* _Given problem 1_
In the passage on punishment and suffering in Jewish thought, what name did the prophet Isaiah give the anointed ruler?

Yet the prophets did not see punishment as God's intention. They believed God was faithful to Israel despite all its infidelities and they formed the notion that if Israel could not be saved completely there would be a faithful remnant in an ideal kingdom that would be allowed to survive. The hope of the prophets centred on an ideal ruler, an anointed one, or Messiah. They expect him to arise in some later age, and the prophet Isaiah referred to him as Immanuel, God with us.
The idea of individual punishment can be seen in Jeremiah 31:30: "each will die for his own guilt", Ezekiel echoes this idea: "the one who has sinned is the one to die" (Ezekiel 18:4). When Ezekiel was writing in about 600 BC the Jewish people had not come to believe in life after death; indeed even in the time of Jesus only the Pharisees and their supporters believed in a resurrection, a concept denied by the more traditional forces in Judaism, notably the Sadducees. So in the time of Ezekiel Jews held the belief that God rewarded the virtuous in their earthly life; the man who repented of his sins and turned to God was to be counted as virtuous and rewarded with a long and prosperous life; the man who suffered or died was one who had sinned in some way.
The Jews of 500 BC must have had as much problem as modern man in trying to reconcile their experience — that often the wicked seem to prosper — with their faith in a just and merciful God. The book of Job dates from about this time and the author explores the idea of suffering being the result of individual sin. The character Job, not intended to be an historical person, protested his innocence to his "comforters" throughout the duration of his suffering; his suffering was emphatically not the result of sin. Although the book has a happy ending in which Job enjoyed his former prosperity one feels that the belief of justice being done during a person's earthly life is seriously undermined.

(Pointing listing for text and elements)
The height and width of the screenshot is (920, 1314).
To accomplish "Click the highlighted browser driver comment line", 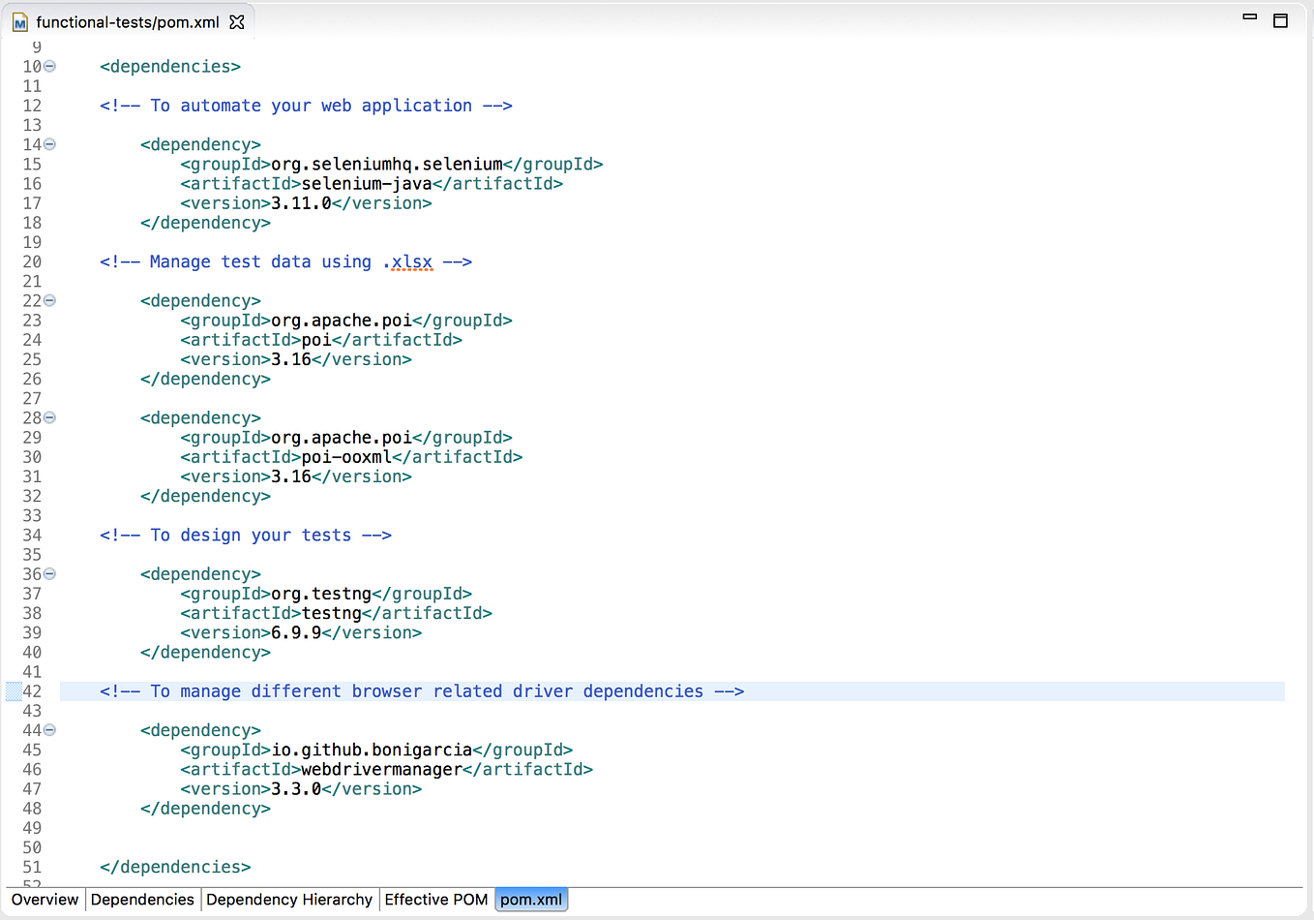I will pyautogui.click(x=421, y=690).
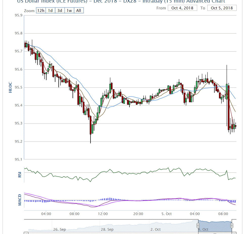Click the navigator's right range handle
Image resolution: width=246 pixels, height=234 pixels.
tap(232, 225)
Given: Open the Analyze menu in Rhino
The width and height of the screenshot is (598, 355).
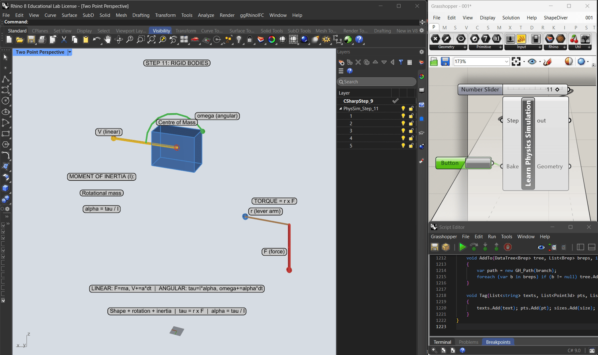Looking at the screenshot, I should (x=206, y=15).
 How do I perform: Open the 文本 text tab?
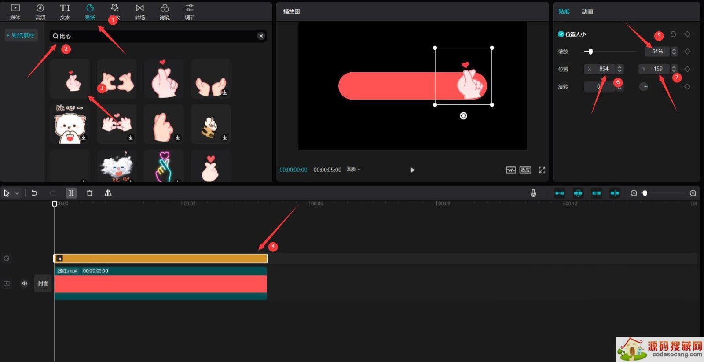(x=65, y=11)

* _Given problem 2_
Copy word for word the part of the listing that opens with the line containing "Given: Open the Analyze menu in Rhino" and runs through the end of the listing, leaving the pictures out of your answer.

* _Complete output 1_
Isaiah called him Immanuel, God with us.

* _Complete output 2_
Given: Open the Analyze menu in Rhino
The width and height of the screenshot is (598, 355).
Looking at the screenshot, I should (x=206, y=15).
 How do I perform: Open the 文本 text tab?
(x=65, y=11)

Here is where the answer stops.